В ментальном поле, установившимся между ним и Гардом, пробежали витальные волны. Похоже, собеседник Номаха не был согласен с его решением.
«Ты уверен, что получишь согласие? – поинтересовался он. – Магистр не отпустит тебя одного».
«Значит, мне придется ему доказать свою состоятельность, чтобы он поверил в меня. Другого выхода у нас нет».
«Я пойду с тобой. Один ты не справишься. Зверь живет уже многие тысячелетия, он повидал таких, как мы. Он знает о смерти все, знает о таких способах убийства, о которых Храм даже не подозревает. Тебе необходим помощник, а лучше несколько. Мы соберем отряд и уничтожим его – раз и навсегда».
Номах ничего не ответил. Он двинулся к выходу с балкона, и Гард последовал за ним.
Они шли по внутренним коридорам замка, похожим на внутренности чудовищ, на желудочно-кишечный тракт исполина. Из ниш в стенах на них глядели порожденные нечеловеческим сознанием твари со множеством щупалец, хелицеров, шипов и клыков. Но самой страшной скульптурой был Пыльный Владыка, стоящий в круглом зале глубоко под стенами замка. Именно туда и шли храмовники.

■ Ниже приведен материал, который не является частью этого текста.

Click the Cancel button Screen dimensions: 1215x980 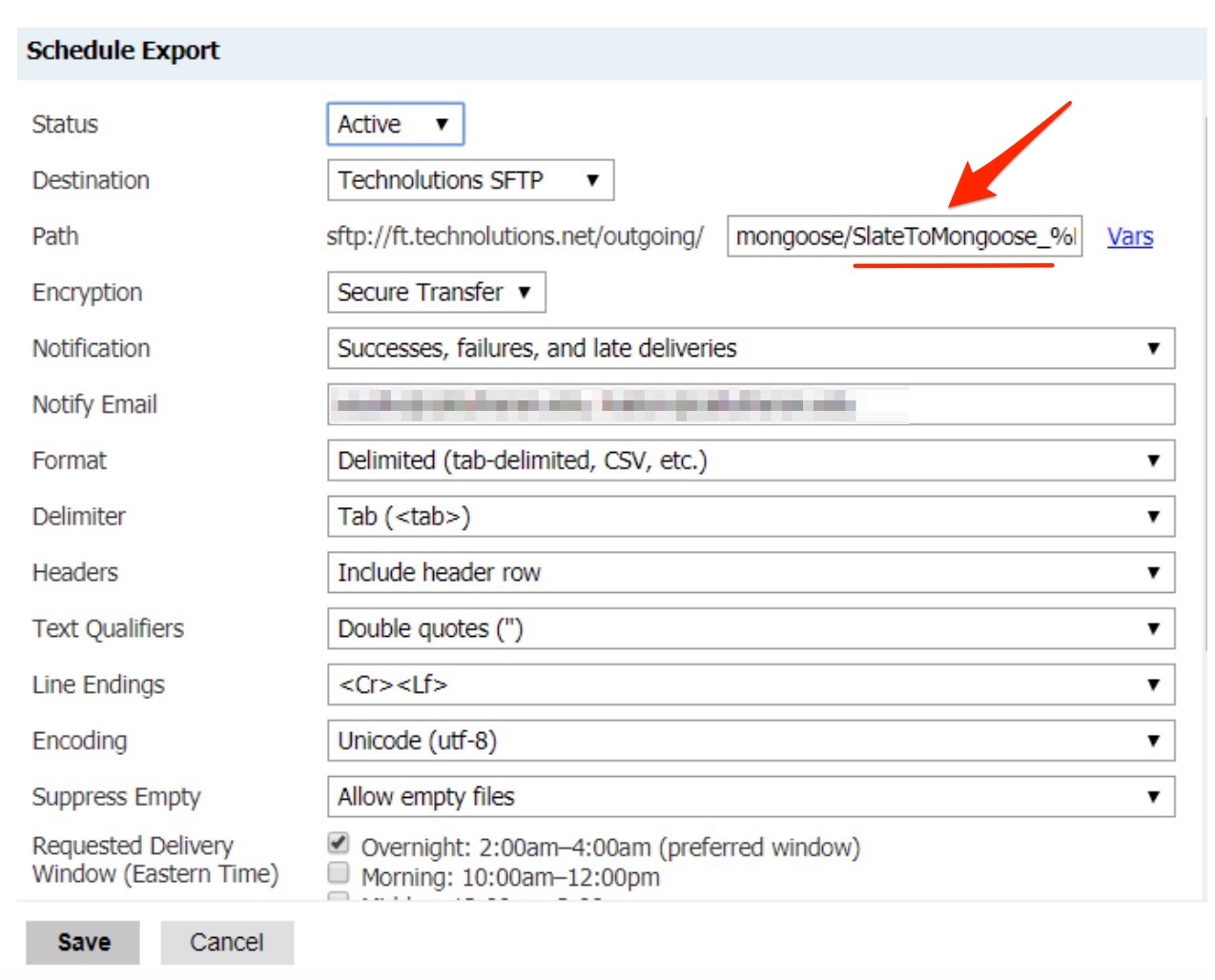(x=226, y=942)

Статуя Владыки покоилась в тени, не освещаемой ни одной свечой. Это был обвитый цепями великан, с ненавистью глядящий во тьму пространства, словно стараясь умертвить этим взглядом нежданных гостей. В отличие от иных скульптур Владыка выглядел почти по-человечески, разве что злоба на его лице не могла посетить ни единого смертного, не уничтожив его. Над головой Владыки висел крест, испускающий алое неоновое свечение. Храмовники встали на колени, и из центра креста в их сторону ударил ярко-алый луч. В мгновение ока он превратился в сидящую на кресле двухметровую фигуру в мантии, чье лицо скрывал глубокий капюшон. В голове рыцарей зазвучал змеиный шепот, переходящий в тысячекратное повторенное эхо.

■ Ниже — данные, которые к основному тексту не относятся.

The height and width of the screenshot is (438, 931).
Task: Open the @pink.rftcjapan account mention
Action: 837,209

«Приветствую вас, дети мои, - произнес шипящий голос, - о чем вы желаете побеседовать?»
«Владыка, Зверь на воле, - заговорил, напрягая все свои ментальные усилия, Номах. – Он снизошел на Землю, и теперь кровь и безумие отметят его приход».
«Это уже случалось не раз, - ответил магистр, - и когда-нибудь случится вновь. Его пути неисповедимы и запутанны, как путь крысиного короля. Зло никогда не будет побеждено, оно переживет нас и эту вселенную. Единственное, что нам останется в конце концов – уйти в Мир Дождя, к нашим павшим братьям, где мы обретем покой.»
«Позвольте мне сразится со Зверем, Владыка, - взмолился Номах, - и я уничтожу его к вашей вящей славе».
Магистр молчал. Казалось, темнота бурлящей волной катится к центру зала, выползая из углов и щелей. Номах знал, что здесь, в мире тьмы, на обратной стороне Селены свет никогда не победит, даже если в смертном бою падут все до единого храмовники. И еще он знал, что стоит сражаться. Непременно стоит, даже если война проиграна.
«Гард пойдет с тобой,» - наконец нарушил ментальное молчание магистр.
«Я как раз собирался попросить вас об этом, владыка!» - радостно закивал Гард – «Когда мы можем выходить?»
«Телепорт готов,» - произнес магистр. – «Стоило бы, наверное, послать с вами полноценный отряд, но у меня связаны руки и катастрофически не хватает бойцов. Придется вам действовать вдвоем. Благословляю вас, дети мои – идите и возвращайтесь с победой.»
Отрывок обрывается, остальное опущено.